November 07, 2009 11:57 IST

An United States military psychiatrist, accused of killing 13 people in a shooting rampage at a key defence base, has been moved to the trauma centre of a San Antonio medical facility.

Hasan, 39, an American citizen of Jordanian descent, was captured after he was shot four times by a woman police officer, following his shooting spree at the Fort Hood military base in San Antonio near Houston on Friday.

Media reports claimed that the Virginia-born Hasan was being deployed to Afghanistan, instead of Iraq, as reported earlier. He has been moved to the Brook Medical Army Centre in San Antonio and is in a stable condition.

Medical centre spokesman Dewey Mitchell could not provide details on the decision to transfer Hasan from an unnamed Central Texas hospital to the army's only 'level one' trauma centre in the US. Access to the Fort Hood base, the largest active duty military training post in US with 50,000 personnel and 150,000 family members and civilians, has been tightly controlled.

Extra guards have been posted at entry gates to military housing developments to block the media from entering the base.

The tragedy unfolded when Major Hasan walked into a soldier readiness centre at the base and opened fire, in the worst attack against the military by one of its own men, killing 12 soldiers and one defence department civilian.

DATA FOR ANALYSIS
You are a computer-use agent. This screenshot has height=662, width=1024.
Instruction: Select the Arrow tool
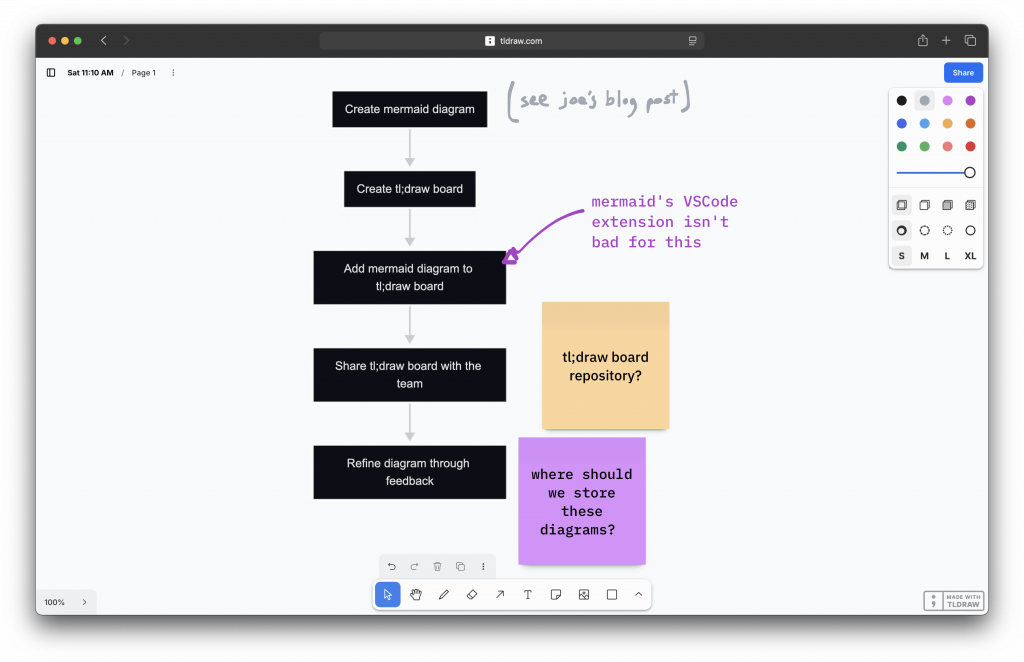[500, 595]
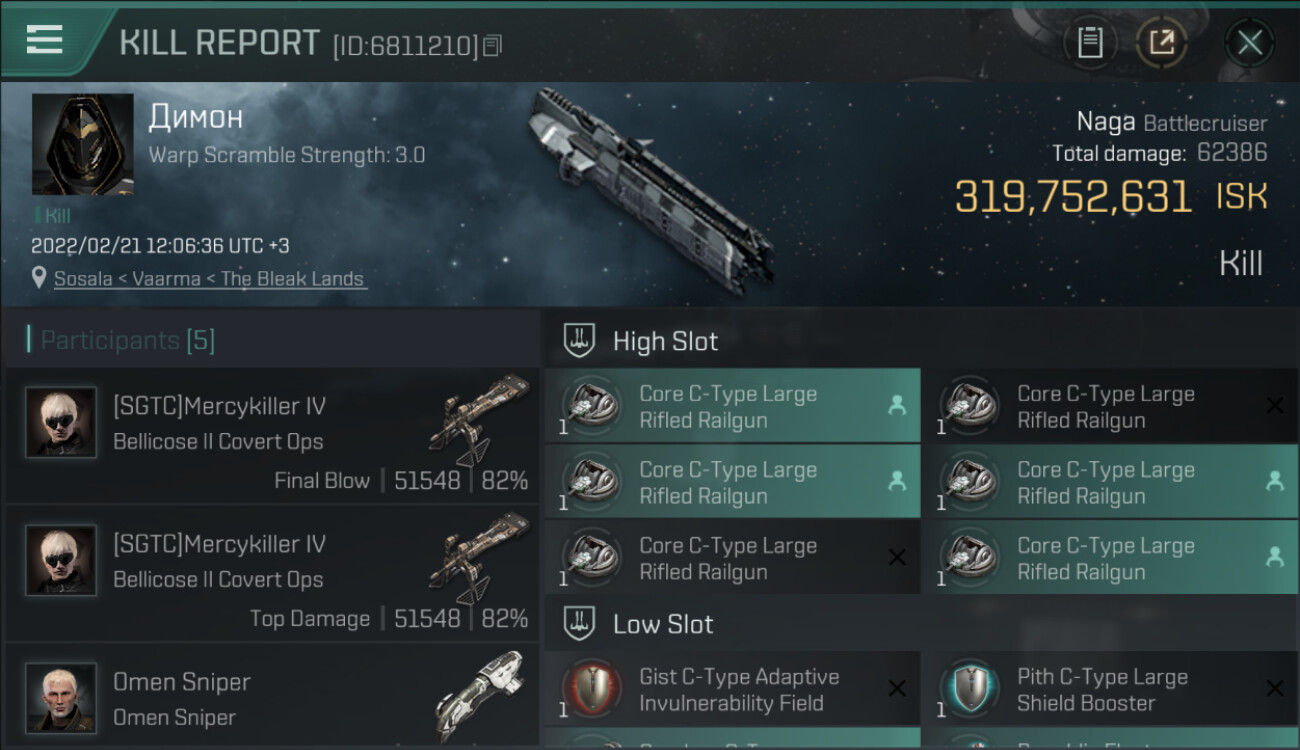Click the Gist C-Type Adaptive Invulnerability Field

[732, 689]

WHAT IS EXPECTED
Repeat word for word the stretch of the Fort Hood shooting report from "Hasan, 39, an" through "been tightly controlled.". The listing comes from a separate source.

EXERCISE RESPONSE
Hasan, 39, an American citizen of Jordanian descent, was captured after he was shot four times by a woman police officer, following his shooting spree at the Fort Hood military base in San Antonio near Houston on Friday.

Media reports claimed that the Virginia-born Hasan was being deployed to Afghanistan, instead of Iraq, as reported earlier. He has been moved to the Brook Medical Army Centre in San Antonio and is in a stable condition.

Medical centre spokesman Dewey Mitchell could not provide details on the decision to transfer Hasan from an unnamed Central Texas hospital to the army's only 'level one' trauma centre in the US. Access to the Fort Hood base, the largest active duty military training post in US with 50,000 personnel and 150,000 family members and civilians, has been tightly controlled.